How is the diet of “memorable size” muskies different from smaller muskies?

  • So this is really interesting and it makes a lot of sense when you look at it one way and then it gets really confusing when you look at it the other way.  Generally speaking we saw that smaller muskies tended to consume more perch, bass, and sunfish. Which kind of makes sense, those tend to be on the smaller end, especially in a lot of the systems we were in.
  • Bigger fish tended to consume more suckers, and that pattern makes sense as well. You know, a big fleshy baitfish like that, you need a little bit bigger mouth, a little bit bigger gape size to be able to swallow those fish. Where it gets goofy is we also saw that larger musky were more likely to consume invertebrates than some of the smaller fish.

On why muskies eat so many northern pike in certain lake types

  • If you think about, say a 20-inch pike is kind of average for the sizes that we saw, maybe a little bit on the high end, but if you look at that, it’s just a giant foot-long hot dog with fins that’s swimming around in the water. There’s nothing to stop it from just sliding straight down into your stomach once you get it turned around.
  • Those pike can be one of the most abundant other fish species in the lake. And so that just makes sense that a musky is going to swim by and grab one, as opposed to some of the other things that we saw in the stomachs.

We got Kamden, who is an accomplished angler, to tell us how his diet study results have changed the way he fishes for muskie. We can’t spill all the beans, you’ll have to listen to podcast for those details, but here are a couple of teasers.

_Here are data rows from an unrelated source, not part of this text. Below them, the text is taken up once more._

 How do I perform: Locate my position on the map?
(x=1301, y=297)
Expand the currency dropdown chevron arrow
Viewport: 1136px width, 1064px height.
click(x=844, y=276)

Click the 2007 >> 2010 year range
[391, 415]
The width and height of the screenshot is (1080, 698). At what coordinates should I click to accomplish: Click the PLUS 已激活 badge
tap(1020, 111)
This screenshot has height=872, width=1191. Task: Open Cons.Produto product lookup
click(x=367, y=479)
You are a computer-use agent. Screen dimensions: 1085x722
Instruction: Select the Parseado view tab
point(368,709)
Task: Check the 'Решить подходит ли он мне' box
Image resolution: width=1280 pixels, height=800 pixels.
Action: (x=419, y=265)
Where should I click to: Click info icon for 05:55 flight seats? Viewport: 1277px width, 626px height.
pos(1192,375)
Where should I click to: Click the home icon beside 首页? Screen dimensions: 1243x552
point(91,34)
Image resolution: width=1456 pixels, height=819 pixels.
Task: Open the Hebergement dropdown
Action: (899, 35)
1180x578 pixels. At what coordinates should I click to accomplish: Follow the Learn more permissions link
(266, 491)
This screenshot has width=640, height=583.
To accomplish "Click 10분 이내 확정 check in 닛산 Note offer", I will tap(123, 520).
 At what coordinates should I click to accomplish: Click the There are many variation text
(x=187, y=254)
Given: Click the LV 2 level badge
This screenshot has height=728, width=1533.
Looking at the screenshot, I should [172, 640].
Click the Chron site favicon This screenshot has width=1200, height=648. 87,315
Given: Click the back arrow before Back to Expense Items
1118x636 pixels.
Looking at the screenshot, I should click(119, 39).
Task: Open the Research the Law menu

  • I guess the first thing I would say is that it’s not always worth the shoulder ache to throw the big baits all the time. We did see that bigger fish were more likely to eat big prey fish. But there were still lots of really large muskies that were eating three inch perch, five inch sunfish.
  • Good spots are really good spots and there can be multiple fish on a good spot. So I’ve kind of translated that into my angling, where if I’m contacting fish, it’s going to make me much more likely to stick in a similar area rather than bouncing around.